Different affinity of galectins for human serum glycoproteins: galectin-3 binds many protease inhibitors and acute phase proteins

Abstract

Here we report the first survey of galectins binding to glycoproteins of human serum. Serum was subjected to affinity chromatography using immobilized galectins, and the bound glycoproteins were analyzed by electrophoresis, Western blotting, and mass spectrometry. Galectins-3, -8, and -9 bound a much broader range of ligands in serum than previously known, galectin-1 bound less, and galectins-2, -4, and -7 bound only traces or no serum ligands. Galectin-3 bound most major glycoproteins, including alpha-2-macroglobulin and acute phase proteins such as haptoglobin. It bound only a selected minor fraction of transferrin, and bound none or little of IgG. Galectins-8 and -9 bound a similar range of glycoproteins as galectin-3, but in lower amounts, and galectin-8 had a relative preference for IgA. Galectin-1 bound mainly a fraction of alpha-2-macroglobulin and only traces of other glycoproteins.

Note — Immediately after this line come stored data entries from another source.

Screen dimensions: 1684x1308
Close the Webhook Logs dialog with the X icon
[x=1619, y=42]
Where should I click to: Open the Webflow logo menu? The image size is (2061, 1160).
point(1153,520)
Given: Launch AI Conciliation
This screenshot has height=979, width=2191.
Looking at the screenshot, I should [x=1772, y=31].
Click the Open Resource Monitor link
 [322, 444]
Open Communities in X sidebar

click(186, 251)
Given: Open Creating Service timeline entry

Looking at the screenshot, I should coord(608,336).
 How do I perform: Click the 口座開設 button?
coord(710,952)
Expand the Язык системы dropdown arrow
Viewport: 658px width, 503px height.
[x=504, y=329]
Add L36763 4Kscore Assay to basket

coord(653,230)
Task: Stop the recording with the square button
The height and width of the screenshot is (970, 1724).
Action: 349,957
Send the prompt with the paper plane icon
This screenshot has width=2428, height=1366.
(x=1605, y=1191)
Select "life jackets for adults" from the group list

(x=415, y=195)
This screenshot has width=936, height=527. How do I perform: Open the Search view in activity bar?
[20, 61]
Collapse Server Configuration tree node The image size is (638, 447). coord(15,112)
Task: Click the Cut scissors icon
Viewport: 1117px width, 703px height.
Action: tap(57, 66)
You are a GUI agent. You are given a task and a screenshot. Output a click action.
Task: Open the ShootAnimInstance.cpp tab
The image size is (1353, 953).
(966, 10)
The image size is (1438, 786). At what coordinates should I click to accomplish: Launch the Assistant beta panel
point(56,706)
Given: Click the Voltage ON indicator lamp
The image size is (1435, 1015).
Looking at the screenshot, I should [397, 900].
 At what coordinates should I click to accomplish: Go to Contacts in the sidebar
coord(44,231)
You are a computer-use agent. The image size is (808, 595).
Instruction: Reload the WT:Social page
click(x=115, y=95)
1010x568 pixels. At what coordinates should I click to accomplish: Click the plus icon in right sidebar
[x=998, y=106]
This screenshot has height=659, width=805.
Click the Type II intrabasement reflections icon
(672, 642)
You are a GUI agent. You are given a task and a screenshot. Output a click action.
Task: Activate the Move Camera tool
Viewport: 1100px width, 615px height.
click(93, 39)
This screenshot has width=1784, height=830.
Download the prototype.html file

The binding of galectin-3 to serum glycoproteins requires affinity for LacNAc, since a mutant (R186S), which has lost this affinity, did not bind any serum glycoproteins. The average affinity of galectin-3 for serum glycoproteins was estimated to correspond to K(d) approximately 1-5 muM by modeling of the affinity chromatography and a fluorescence anisotropy assay. Since galectins are expressed on endothelial cells and other cells exposed to serum components, this report gives new insight into function of galectins and the role of their different fine specificity giving differential binding to the serum glycoproteins.